Monday, December 12, 2016

DC Comics Gives the Children a Big Hand

A young couple is driving in a convertible on a sunny day, top down, as a giant hand looms above them. Preparing to seize them? To crush them? How can they possibly escape?
That was the “grabber” of a Gil Kane cover on Strange Adventures 110 (Nov. 1959), and it certainly seized my attention when I saw it in DC Comics house ads at age 5.
I speculated for a long time about what was going in that comic, but never got a chance to read the story until years later. And by that time, I wasn’t surprised to learn that the occult hand was no threat at all.
As I’ve noted elsewhere, in DC’s sunny science fiction titles, alien invasions were routinely thwarted by pet dogs and postmen, and plesiosaurs were tamed and put on display at SeaWorld. The threats implied by the covers were tamed, too, and while that may have made the contents of the comics a little less exciting, it also cut down on the ensuing nightmares.
DC, following not merely the letter but also the spirit of the Comes Code, built reassurance into their stories. The writers, editors and artists took their responsibility to their audience of small children seriously.
Responsibility was in fact the theme of the 9-page story The Hand from Beyond, written by Gardner Fox and drawn by Carmine Infantino, and the tale turns out to be a perfect example of the type.
The mysterious giant hand appears throughout Bill Vickers’ life, always to protect him from deadly peril. Why? Because an alien scientific experiment gone wrong had accidentally impaired Bill’s adrenal glands as a boy, depriving him of the “fight-or-flight” response humans need to help them survive in an emergency.
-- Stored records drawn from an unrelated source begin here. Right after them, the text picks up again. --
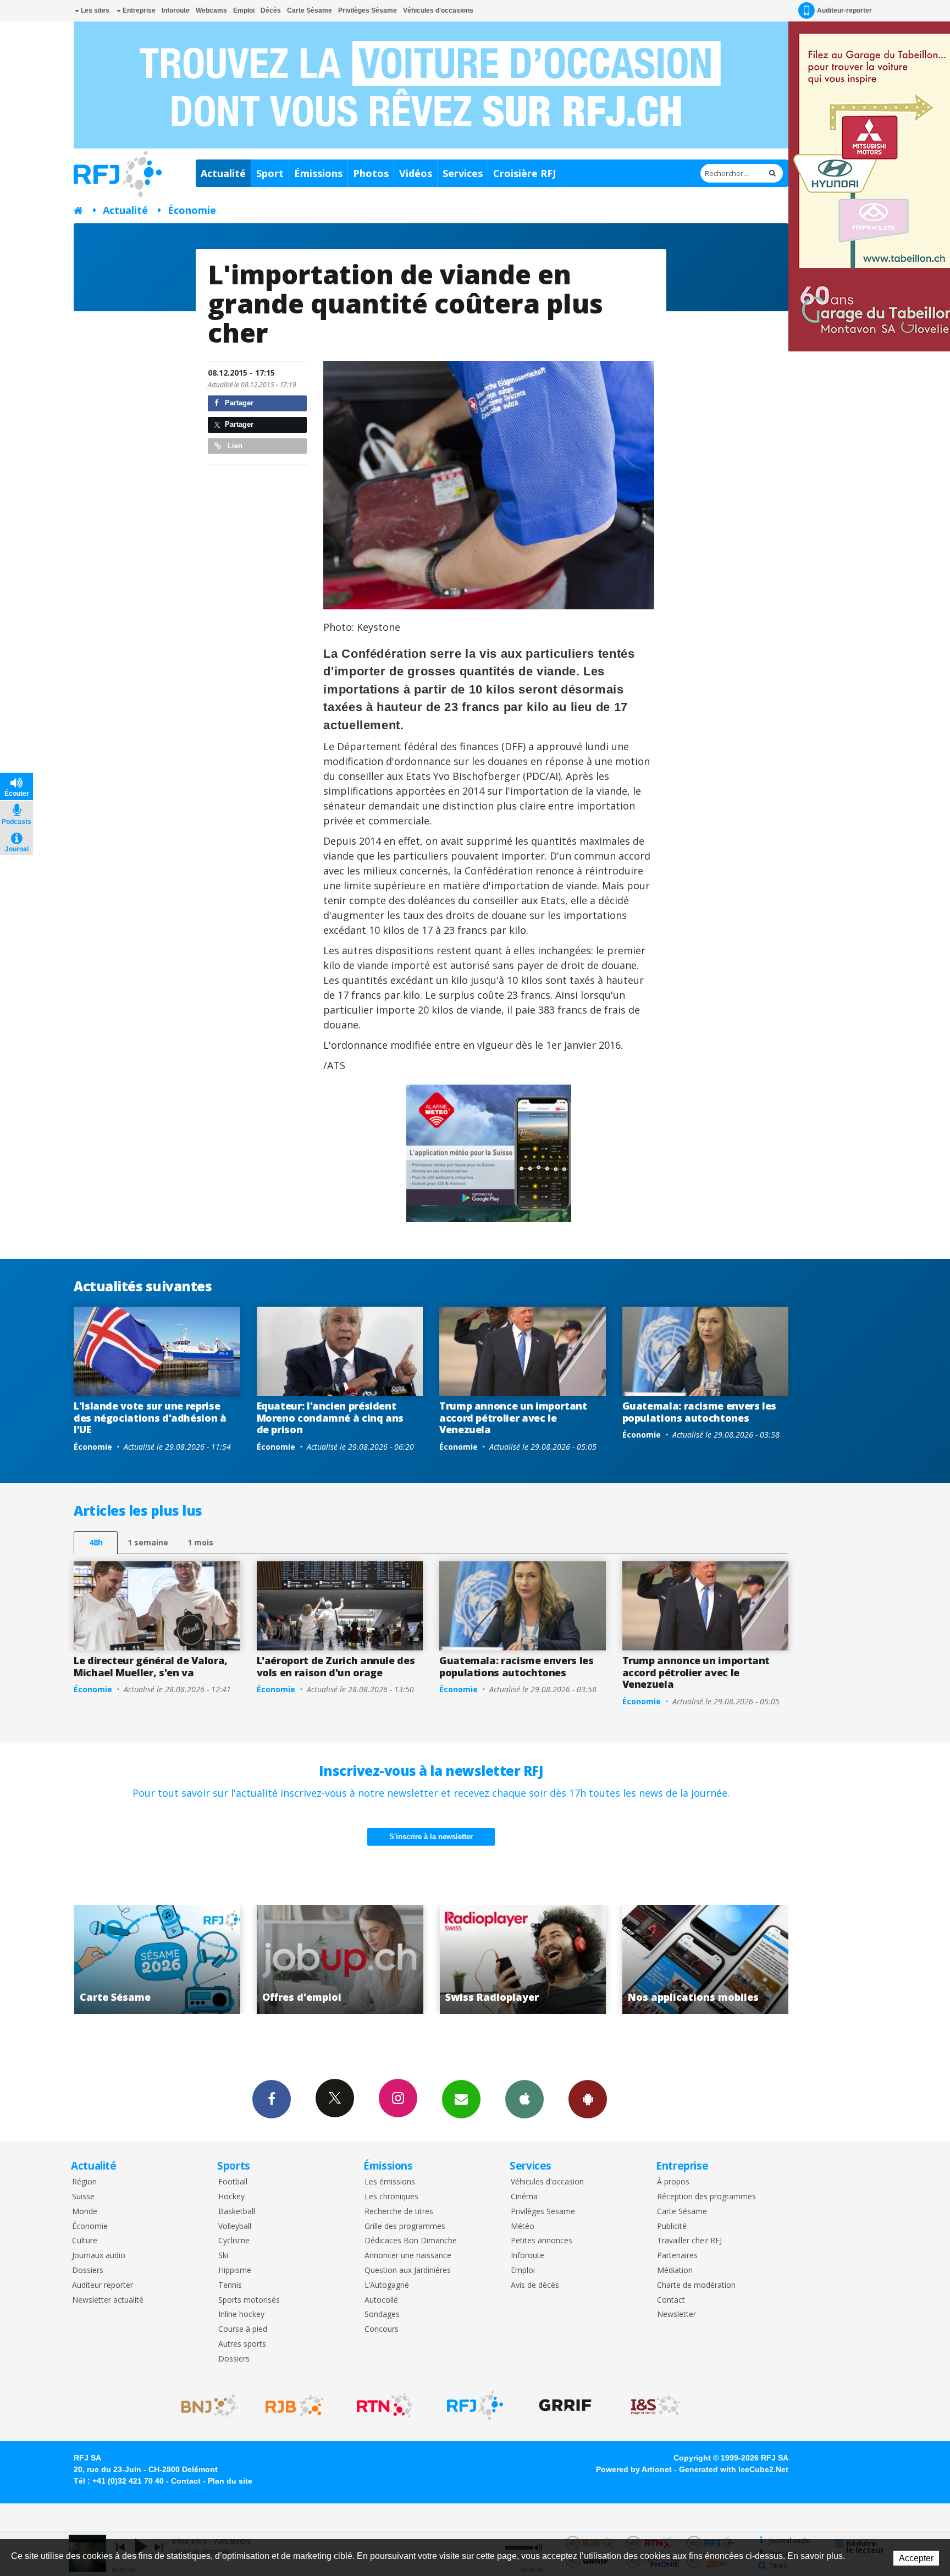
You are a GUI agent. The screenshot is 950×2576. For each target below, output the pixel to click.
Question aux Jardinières (407, 2270)
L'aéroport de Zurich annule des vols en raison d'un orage (336, 1666)
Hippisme (234, 2270)
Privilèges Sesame (543, 2211)
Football (232, 2182)
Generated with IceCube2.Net (733, 2469)
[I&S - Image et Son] (655, 2405)
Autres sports (242, 2344)
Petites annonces (541, 2240)
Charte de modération (696, 2285)
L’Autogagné (386, 2285)
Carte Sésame (309, 10)
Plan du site (230, 2480)
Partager (238, 403)
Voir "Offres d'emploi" (157, 1959)
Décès (271, 10)
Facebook (271, 2099)
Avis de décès (535, 2285)
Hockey (231, 2196)
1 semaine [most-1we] (148, 1542)
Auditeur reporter (102, 2285)
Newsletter (676, 2314)
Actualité (223, 173)
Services (463, 173)
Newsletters (461, 2099)
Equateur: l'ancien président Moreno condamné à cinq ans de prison (330, 1417)
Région (84, 2182)
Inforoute (176, 10)
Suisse (83, 2196)
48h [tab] (96, 1542)
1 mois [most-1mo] (200, 1542)
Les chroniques (391, 2196)
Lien (233, 446)
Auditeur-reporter (844, 10)
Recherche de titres (398, 2211)
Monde (84, 2211)
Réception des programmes (706, 2196)
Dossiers (87, 2270)
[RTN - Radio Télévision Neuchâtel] (385, 2405)
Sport (270, 173)
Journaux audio (98, 2255)
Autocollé (381, 2300)
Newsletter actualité (107, 2300)
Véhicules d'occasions (438, 10)
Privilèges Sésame (367, 10)
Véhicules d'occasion (547, 2182)
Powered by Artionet (634, 2469)
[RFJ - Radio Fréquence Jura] (475, 2405)
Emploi (244, 10)
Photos (371, 173)
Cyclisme (234, 2240)
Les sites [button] (94, 10)
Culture (84, 2240)
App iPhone (524, 2099)
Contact (671, 2300)
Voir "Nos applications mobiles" (522, 1959)
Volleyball (234, 2226)
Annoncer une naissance (407, 2255)
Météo (522, 2226)
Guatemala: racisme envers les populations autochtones (699, 1411)
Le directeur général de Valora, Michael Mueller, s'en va (151, 1666)
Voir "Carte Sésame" (705, 1959)
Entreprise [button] (138, 10)
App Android (587, 2099)
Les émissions (389, 2182)
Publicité (672, 2226)
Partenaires (677, 2255)
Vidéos (415, 173)
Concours (381, 2329)
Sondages (382, 2314)
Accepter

The giant hand was the aliens’ way of protecting him from the damage they’d done.
The issue includes two more science fiction stories and those science fact features that DC always included during an era when Americans still respected facts and science. Technological advances had, after all, just ended World War II and were about to send humanity to the moon. Enticing house ads for the former Quality Comics title Blackhawk and the new features Suicide Squad and Green Lantern were also included.
In the end, Vickers recovers his sense of danger and rejects the aliens’ protection, a decision I’d have advised him to rethink. Having a giant hand always pop up to shield me from mortal harm is the kind of problem I could live with.